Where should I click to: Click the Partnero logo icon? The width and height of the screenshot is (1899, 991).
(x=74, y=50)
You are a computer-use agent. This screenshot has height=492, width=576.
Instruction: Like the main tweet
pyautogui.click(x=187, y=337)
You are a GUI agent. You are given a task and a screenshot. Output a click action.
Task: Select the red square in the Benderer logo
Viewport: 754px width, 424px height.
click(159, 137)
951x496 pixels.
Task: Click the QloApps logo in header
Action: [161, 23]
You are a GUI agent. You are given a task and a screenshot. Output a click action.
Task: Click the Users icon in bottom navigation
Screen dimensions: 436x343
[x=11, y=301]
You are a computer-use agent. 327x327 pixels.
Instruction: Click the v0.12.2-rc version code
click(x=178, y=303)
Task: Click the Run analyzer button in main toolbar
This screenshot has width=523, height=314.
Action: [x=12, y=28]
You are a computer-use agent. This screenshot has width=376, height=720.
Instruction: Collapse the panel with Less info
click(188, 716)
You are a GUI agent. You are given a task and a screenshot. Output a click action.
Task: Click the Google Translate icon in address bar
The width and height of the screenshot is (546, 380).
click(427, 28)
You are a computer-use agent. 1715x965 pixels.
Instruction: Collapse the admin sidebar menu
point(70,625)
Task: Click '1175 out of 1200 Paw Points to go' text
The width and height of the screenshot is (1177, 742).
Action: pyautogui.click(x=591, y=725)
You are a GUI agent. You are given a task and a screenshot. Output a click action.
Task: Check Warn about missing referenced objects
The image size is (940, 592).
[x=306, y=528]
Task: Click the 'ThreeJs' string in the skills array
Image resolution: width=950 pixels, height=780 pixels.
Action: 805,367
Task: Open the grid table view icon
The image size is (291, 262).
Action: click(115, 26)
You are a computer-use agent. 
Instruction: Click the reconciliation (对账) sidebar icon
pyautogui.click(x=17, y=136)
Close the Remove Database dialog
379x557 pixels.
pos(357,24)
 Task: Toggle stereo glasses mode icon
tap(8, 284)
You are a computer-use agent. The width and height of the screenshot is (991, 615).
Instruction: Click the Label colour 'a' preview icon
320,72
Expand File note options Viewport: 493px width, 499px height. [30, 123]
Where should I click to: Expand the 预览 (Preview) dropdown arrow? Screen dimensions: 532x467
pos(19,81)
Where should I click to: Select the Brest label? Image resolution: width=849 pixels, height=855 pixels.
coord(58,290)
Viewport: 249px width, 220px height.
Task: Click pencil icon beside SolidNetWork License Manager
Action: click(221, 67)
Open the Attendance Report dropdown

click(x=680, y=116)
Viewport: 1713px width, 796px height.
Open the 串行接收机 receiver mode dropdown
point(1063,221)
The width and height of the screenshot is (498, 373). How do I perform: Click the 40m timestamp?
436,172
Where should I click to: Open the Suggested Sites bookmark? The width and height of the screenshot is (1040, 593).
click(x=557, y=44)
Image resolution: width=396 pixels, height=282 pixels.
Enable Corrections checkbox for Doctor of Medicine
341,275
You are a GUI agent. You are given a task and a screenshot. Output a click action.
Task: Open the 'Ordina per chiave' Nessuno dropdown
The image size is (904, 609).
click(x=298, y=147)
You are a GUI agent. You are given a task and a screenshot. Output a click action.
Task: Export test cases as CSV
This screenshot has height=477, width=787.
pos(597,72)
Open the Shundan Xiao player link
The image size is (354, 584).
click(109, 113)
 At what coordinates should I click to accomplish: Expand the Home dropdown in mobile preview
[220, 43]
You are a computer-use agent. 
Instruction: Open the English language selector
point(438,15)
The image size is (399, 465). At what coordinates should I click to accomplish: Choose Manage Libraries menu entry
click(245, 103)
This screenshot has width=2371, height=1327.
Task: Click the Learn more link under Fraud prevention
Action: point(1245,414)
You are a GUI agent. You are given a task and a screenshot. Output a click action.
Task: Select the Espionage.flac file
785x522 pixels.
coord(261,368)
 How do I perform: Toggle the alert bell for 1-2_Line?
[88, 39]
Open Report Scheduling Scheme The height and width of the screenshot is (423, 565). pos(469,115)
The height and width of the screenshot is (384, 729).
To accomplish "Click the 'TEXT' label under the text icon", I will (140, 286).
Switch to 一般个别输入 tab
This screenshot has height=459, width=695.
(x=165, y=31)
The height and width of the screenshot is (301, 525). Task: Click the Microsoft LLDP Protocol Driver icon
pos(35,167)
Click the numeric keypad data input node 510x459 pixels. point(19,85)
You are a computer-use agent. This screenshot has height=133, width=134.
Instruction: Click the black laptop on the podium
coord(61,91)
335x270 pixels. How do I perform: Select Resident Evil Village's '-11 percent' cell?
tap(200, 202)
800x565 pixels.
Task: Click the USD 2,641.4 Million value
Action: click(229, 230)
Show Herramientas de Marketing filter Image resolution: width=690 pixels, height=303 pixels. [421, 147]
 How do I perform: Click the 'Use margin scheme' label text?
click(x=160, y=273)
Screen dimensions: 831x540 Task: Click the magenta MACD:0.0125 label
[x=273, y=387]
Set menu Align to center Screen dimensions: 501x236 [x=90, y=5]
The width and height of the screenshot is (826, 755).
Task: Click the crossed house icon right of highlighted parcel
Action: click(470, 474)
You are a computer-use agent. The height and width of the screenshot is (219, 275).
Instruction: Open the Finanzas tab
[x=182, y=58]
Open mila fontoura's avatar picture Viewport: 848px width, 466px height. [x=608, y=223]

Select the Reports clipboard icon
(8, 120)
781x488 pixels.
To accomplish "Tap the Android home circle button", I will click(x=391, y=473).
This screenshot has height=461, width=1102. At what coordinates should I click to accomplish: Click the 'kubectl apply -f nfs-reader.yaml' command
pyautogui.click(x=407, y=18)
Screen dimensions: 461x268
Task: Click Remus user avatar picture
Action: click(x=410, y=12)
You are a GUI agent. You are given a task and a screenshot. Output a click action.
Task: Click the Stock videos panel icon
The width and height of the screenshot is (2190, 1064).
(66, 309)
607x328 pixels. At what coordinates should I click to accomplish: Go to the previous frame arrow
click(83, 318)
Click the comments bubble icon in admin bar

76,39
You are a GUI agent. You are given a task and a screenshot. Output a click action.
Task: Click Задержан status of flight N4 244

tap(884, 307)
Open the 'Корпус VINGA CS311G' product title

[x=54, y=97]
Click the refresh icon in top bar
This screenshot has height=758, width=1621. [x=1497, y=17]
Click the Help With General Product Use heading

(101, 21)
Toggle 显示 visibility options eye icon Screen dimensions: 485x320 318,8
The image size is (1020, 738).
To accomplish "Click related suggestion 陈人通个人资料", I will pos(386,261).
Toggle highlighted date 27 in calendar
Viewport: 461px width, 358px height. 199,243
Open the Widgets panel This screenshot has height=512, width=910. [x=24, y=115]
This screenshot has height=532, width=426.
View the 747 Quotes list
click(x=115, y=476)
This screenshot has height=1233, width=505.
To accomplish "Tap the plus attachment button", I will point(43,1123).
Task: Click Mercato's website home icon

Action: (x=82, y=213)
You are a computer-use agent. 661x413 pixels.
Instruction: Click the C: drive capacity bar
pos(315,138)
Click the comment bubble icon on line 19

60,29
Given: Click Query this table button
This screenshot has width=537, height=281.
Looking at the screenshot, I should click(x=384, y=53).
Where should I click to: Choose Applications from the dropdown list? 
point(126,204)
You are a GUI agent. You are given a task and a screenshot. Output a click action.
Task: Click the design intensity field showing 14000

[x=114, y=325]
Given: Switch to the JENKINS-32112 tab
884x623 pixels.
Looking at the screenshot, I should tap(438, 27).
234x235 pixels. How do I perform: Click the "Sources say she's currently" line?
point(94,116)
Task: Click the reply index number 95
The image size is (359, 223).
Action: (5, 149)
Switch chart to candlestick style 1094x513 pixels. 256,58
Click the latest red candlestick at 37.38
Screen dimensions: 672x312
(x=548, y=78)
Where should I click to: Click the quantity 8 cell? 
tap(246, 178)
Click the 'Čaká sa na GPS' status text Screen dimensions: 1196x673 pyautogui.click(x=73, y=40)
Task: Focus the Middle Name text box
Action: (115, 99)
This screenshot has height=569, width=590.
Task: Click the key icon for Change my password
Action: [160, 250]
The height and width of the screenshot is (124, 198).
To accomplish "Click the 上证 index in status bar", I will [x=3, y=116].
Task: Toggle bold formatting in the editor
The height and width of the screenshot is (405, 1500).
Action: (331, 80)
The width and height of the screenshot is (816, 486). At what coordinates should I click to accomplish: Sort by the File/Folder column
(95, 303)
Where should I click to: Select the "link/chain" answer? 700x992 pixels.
☆ ☆ ☆
Work required:
Whenever a line of the data includes "will", copy that line.

Answer to this exercise:
To accomplish "Click the 'TEXT' label under the text icon", I will (140, 286).
To accomplish "Tap the Android home circle button", I will click(x=391, y=473).
To accomplish "Click related suggestion 陈人通个人资料", I will pos(386,261).
To accomplish "Tap the plus attachment button", I will point(43,1123).
To accomplish "Click the 上证 index in status bar", I will [x=3, y=116].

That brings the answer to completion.